● **Text under study**
Gene Discovery Rate in RNA-seq data — What do you mean "heterogeneity"?

I was curious regarding at what rate new genes are detected as the number of reads in RNA-seq data increases. Let’s start by looking at the results.

The figure shows how many genes there are with nonzero counts at certain read depths.

In particular I was interested how this discovery rate looked for single-cell RNA-seq data. I found some read files at ENA which was from human cells. The two data sets used are SRR445722 and SRR499825.

In the interest of saving space on my tiny laptop, I only kept the first four million reads in the fastq files. For each read number investigated, reads are first randomly sampled from the fastq file using the reservoir sampling of seqtk. The sampled reads are then mapped to the human transcriptome (Homo_sapiens.GRCh37.73.cdna.abinitio.fa) using bwa mem. To map from transcripts to genes, I use eXpress (with the annotation file Homo_sapiens.GRCh37.73.gtf.gz). The final step is to count the number of genes which have counts different from 0.

In the interest of time and simplicity, I didn’t perform any quality or adapter trimming of the data.

● **Exercise data**

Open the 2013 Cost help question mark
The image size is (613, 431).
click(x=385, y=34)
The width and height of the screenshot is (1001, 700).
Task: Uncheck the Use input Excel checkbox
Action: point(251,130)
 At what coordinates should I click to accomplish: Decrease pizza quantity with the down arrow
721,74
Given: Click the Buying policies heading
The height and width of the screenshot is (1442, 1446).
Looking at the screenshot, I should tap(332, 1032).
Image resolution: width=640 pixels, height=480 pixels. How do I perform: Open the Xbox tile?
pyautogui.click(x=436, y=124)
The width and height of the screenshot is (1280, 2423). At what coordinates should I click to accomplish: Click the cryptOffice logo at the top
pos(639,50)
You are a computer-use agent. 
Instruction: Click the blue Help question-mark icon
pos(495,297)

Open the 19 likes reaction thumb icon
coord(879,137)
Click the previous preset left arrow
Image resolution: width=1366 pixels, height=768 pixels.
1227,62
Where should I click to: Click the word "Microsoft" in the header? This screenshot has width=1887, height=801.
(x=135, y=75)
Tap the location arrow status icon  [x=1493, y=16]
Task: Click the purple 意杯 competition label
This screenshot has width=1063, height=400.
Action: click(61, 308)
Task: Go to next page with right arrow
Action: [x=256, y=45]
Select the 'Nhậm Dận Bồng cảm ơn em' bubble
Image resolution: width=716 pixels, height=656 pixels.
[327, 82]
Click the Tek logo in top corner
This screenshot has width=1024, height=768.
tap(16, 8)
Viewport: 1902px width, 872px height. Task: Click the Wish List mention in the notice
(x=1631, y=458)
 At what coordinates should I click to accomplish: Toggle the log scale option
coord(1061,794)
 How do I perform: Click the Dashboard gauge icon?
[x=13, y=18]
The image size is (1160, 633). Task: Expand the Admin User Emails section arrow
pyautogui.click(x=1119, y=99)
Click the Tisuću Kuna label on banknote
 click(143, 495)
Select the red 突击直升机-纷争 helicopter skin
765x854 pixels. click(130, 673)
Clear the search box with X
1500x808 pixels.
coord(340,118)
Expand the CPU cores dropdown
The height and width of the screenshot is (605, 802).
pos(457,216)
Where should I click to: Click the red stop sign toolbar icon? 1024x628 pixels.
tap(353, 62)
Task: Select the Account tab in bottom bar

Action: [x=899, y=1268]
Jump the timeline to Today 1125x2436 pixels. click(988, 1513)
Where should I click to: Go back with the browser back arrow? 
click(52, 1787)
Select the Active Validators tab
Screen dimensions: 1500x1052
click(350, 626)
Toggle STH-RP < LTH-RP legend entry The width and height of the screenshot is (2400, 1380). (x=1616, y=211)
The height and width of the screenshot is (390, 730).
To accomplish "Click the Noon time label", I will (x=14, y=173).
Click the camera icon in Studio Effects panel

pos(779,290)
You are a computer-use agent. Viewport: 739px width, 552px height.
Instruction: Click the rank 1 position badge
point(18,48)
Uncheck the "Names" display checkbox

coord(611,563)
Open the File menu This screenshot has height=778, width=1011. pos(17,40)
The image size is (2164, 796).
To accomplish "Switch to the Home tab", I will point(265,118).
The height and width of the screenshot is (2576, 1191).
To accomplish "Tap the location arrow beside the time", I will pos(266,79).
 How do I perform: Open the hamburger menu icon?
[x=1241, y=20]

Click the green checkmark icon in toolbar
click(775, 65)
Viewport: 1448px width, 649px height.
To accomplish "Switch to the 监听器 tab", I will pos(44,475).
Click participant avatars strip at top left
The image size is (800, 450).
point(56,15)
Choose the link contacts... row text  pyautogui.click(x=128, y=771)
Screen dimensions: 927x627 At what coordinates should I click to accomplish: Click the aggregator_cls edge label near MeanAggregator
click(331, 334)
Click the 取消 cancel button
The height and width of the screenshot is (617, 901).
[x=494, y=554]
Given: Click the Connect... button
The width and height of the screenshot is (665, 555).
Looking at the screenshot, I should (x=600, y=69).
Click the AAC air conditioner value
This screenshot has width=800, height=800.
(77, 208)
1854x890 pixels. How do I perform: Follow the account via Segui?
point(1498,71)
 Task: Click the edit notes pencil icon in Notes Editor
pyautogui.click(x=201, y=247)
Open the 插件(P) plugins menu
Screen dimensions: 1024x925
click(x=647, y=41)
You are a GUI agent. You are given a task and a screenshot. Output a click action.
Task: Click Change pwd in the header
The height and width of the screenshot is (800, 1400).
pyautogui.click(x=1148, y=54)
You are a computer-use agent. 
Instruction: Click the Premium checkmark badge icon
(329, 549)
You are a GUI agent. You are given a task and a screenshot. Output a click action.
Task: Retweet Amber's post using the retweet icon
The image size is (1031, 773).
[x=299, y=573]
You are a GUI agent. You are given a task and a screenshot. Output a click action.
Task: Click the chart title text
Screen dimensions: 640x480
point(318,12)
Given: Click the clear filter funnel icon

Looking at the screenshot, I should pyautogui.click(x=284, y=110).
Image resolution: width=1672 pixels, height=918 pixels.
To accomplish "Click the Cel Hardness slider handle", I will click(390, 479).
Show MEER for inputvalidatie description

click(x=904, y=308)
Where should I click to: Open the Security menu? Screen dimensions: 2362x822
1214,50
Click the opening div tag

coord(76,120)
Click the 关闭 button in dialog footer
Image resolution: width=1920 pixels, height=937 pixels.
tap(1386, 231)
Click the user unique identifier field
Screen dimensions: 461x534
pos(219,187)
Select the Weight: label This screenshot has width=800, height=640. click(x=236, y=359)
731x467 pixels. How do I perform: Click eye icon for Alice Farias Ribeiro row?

● **Problems to solve**
1) Answer these about the RNA-seq gene discovery text, one answer a line:
(a) Which two data sets were used?
(b) How many reads were kept from each fastq file?
(c) What tool was used to map from transcripts to genes?
2) Continue the text on gene discovery rate in RNA-seq data, starting after its last sentence.

● **Answers provided**
1)
(a) SRR445722 and SRR499825
(b) The first four million
(c) eXpress

2)
For each read count, the sampling was performed five times with different random seeds. In the figure these replicates can barely be seen, but at some pints some smaller colored points can be glanced.

These are the pipeline for the process for the two datasets:

for READS in $(seq 10000 10000 1000000)
do
    for i in $(seq 5)
    do
        echo $READS reads >> sample_num_genes_SRR445722.out
        seqtk sample -s$(date +%s) SRR445722_4M_reads.fastq $(echo "scale=8; $READS / 4000000" | bc) | \
        bwa mem -t 2 Homo_sapiens.GRCh37.73.cdna.abinitio.fa - | \
        express --no-bias-correct Homo_sapiens.GRCh37.73.cdna.abinitio.fa
        cut -f5 results.xprs | grep -v "\b0\b" | wc -l >> sample_num_genes.out
    done
done

and

for READS in $(seq 10000 10000 1000000)
do
    for i in $(seq 5)
    do
        echo $READS reads >> sample_num_genes_SRR499825.out

        SEED=$(date +%s)
        FRAC=$(echo "scale=8; $READS / 4000000" | bc)

        bwa mem -t 2 Homo_sapiens.GRCh37.73.cdna.abinitio.fa \
        <(seqtk sample -s$SEED SRR499825_1_4M_reads.fastq $FRAC) \
        <(seqtk sample -s$SEED SRR499825_2_4M_reads.fastq $FRAC) \
        | express --no-bias-correct Homo_sapiens.GRCh37.73.cdna.abinitio.fa

        cut -f5 results.xprs | grep -v "\b0\b" | wc -l >> sample_num_genes_SRR499825.out
    done
done

They are slightly different since SRR499825 is paired-ended while SRR445722 is single ended.

I ran these for as long as I could leave my laptop on and stationary at a time.

What I find interesting about this is how these logarithm-like curves seem are so smooth.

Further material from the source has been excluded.